[[ RECORD SET open ]]

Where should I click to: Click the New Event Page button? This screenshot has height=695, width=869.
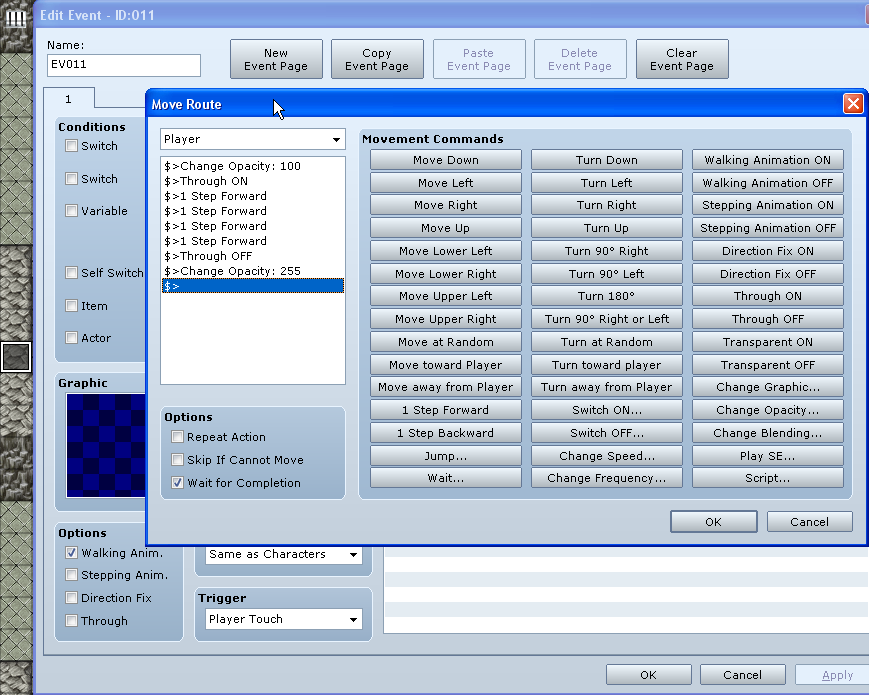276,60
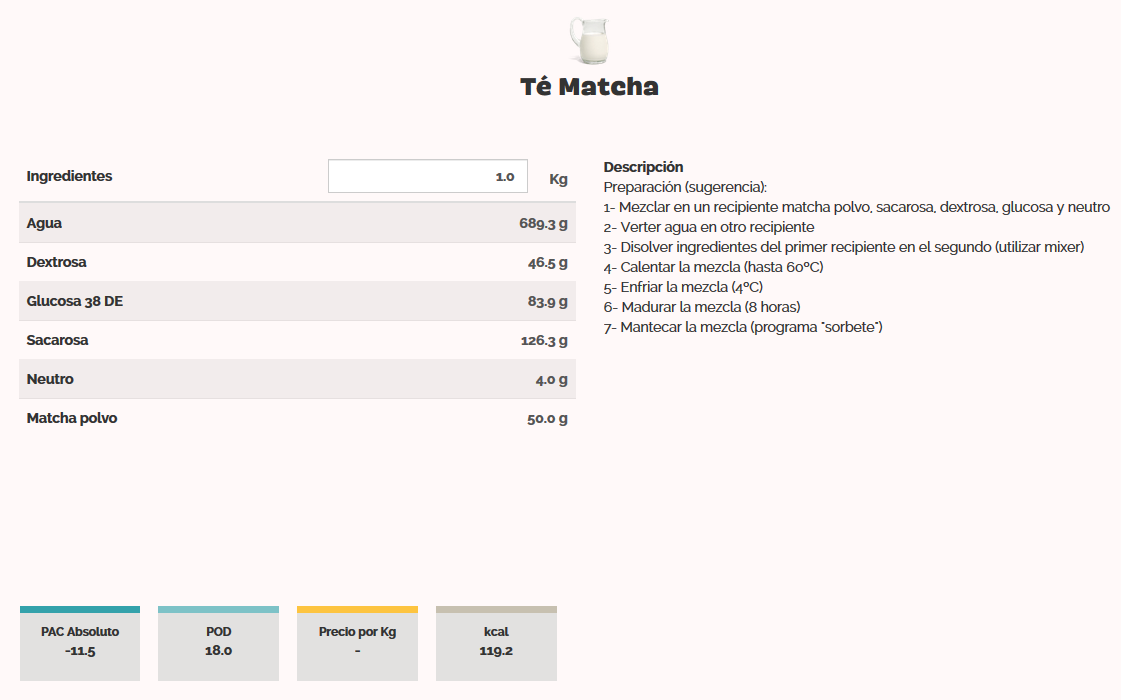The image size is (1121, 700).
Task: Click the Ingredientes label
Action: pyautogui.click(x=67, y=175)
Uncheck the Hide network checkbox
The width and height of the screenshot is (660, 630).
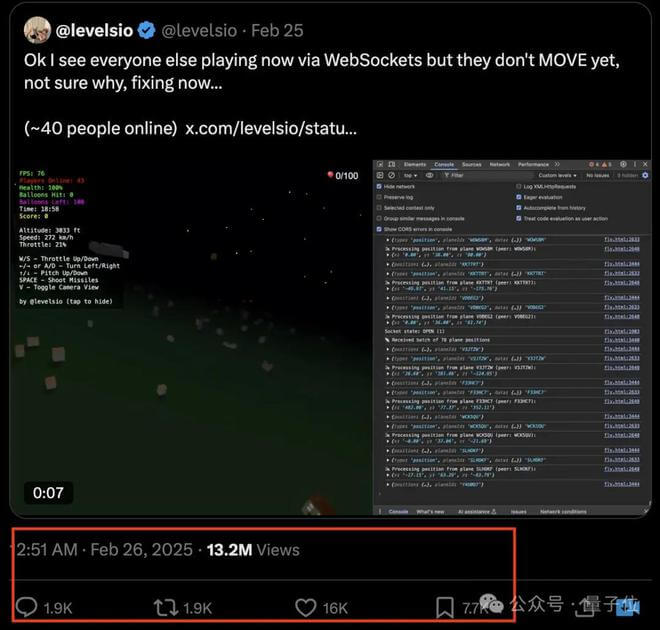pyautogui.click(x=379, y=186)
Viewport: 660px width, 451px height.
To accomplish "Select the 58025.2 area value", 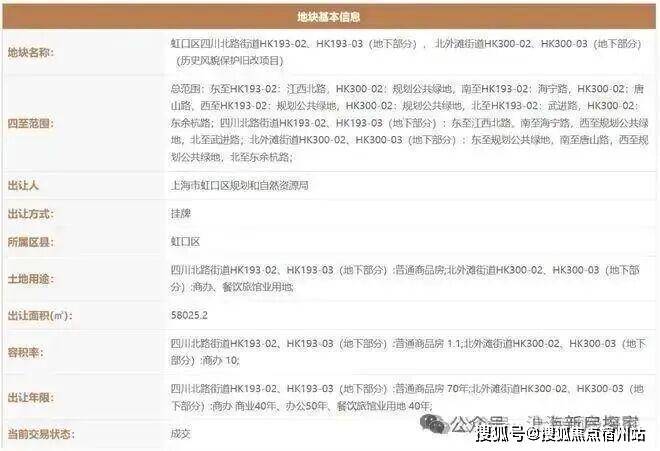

[[ RECORD SET closed ]]

# TASK GOAL
Apart from the pictures, every record must be set down exactly.

# EXPECTED OUTPUT
Where should I click to: Click the New Event Page button? This screenshot has height=695, width=869.
276,60
The image size is (1121, 700).
Task: Click the Ingredientes label
Action: pyautogui.click(x=67, y=175)
Uncheck the Hide network checkbox
The width and height of the screenshot is (660, 630).
pyautogui.click(x=379, y=186)
Viewport: 660px width, 451px height.
To accomplish "Select the 58025.2 area value", 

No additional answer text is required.